Una pagina istruttiva
(Carmelo Fucarino)
A proposito del valore dell’unificazione le parole di un semplice prete del tutto ignorato dalla mistica celebrativa: “Ma le squadre?”. “E chi vi dice che non aspettino qualcosa di più?”. L’unità geografica, attuata attraverso mille bugie e mistificazioni, è oggi messa in discussione e peggio sbeffeggiata, tuttavia si tace della perdurante strategia della colonizzazione economica e finanziaria. Svenduto il glorioso Banco di Sicilia e rapinati a Nord i risparmi siciliani dalla leghista Unicredito e da infinite capillari siglette di Lodi, Verona, Piacenza, senza interessi e con la tassa occulta di spese di gestione, con tassi di prestito usurai più elevati del Nord, si vorrebbe scroccare pure l’IVA sul consumo e incamerarla al Nord con la scusa che là hanno sede le industrie produttrici.
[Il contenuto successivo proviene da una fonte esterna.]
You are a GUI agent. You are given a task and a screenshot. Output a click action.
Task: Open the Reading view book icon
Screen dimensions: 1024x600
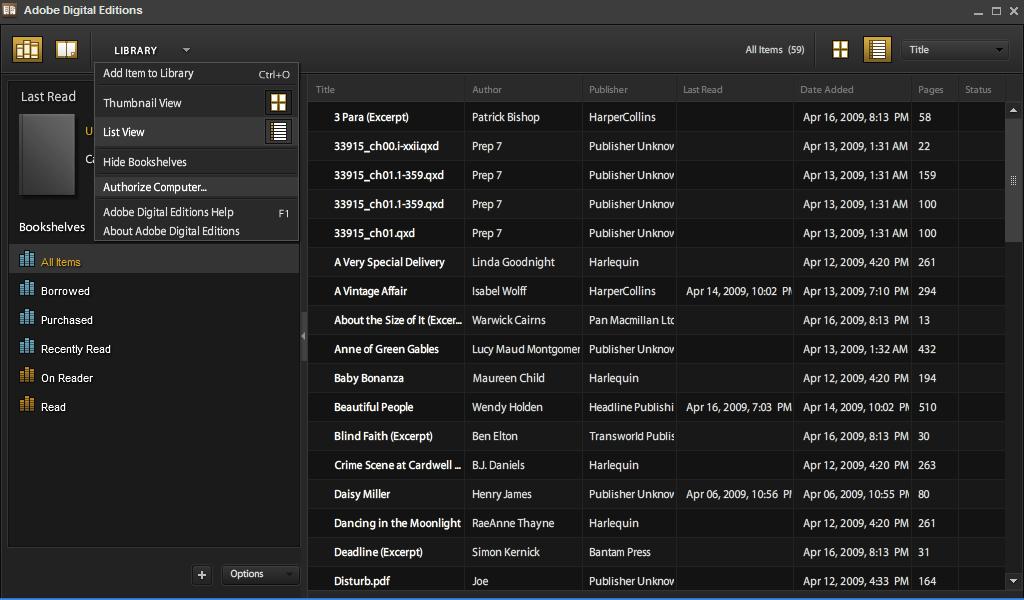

E i consumatori sono semplici colonizzati e non acquirenti? A questo punto ci sorge il dubbio se sia di gran lunga preferibile un aggiornamento del progetto separatista di Finocchiaro Aprile. Le gravose tasse resterebbero nostre e per di più godremmo degli introiti della dogana sui vari parmalat formaggini parmigiani salamini, automobiline fu italiane lavatutto e teletutto, ecc. ecc. Un giorno esisteva il burroso latte Barbera, la fabbrica fu assorbita e chiusa, contrastata l’industria ferroviaria da decenni in crisi per l’elemosina della FIAT, impianto da noi pagato e chiuso. La Sicilia sarebbe costretta a produrre senza divieti ed ostruzionismi. O no? Sarebbero nostri i giacimenti e le inquinanti raffinerie e industrie chimiche? E i devastanti mulini a vento senza progetti avanzati di centrali nucleari?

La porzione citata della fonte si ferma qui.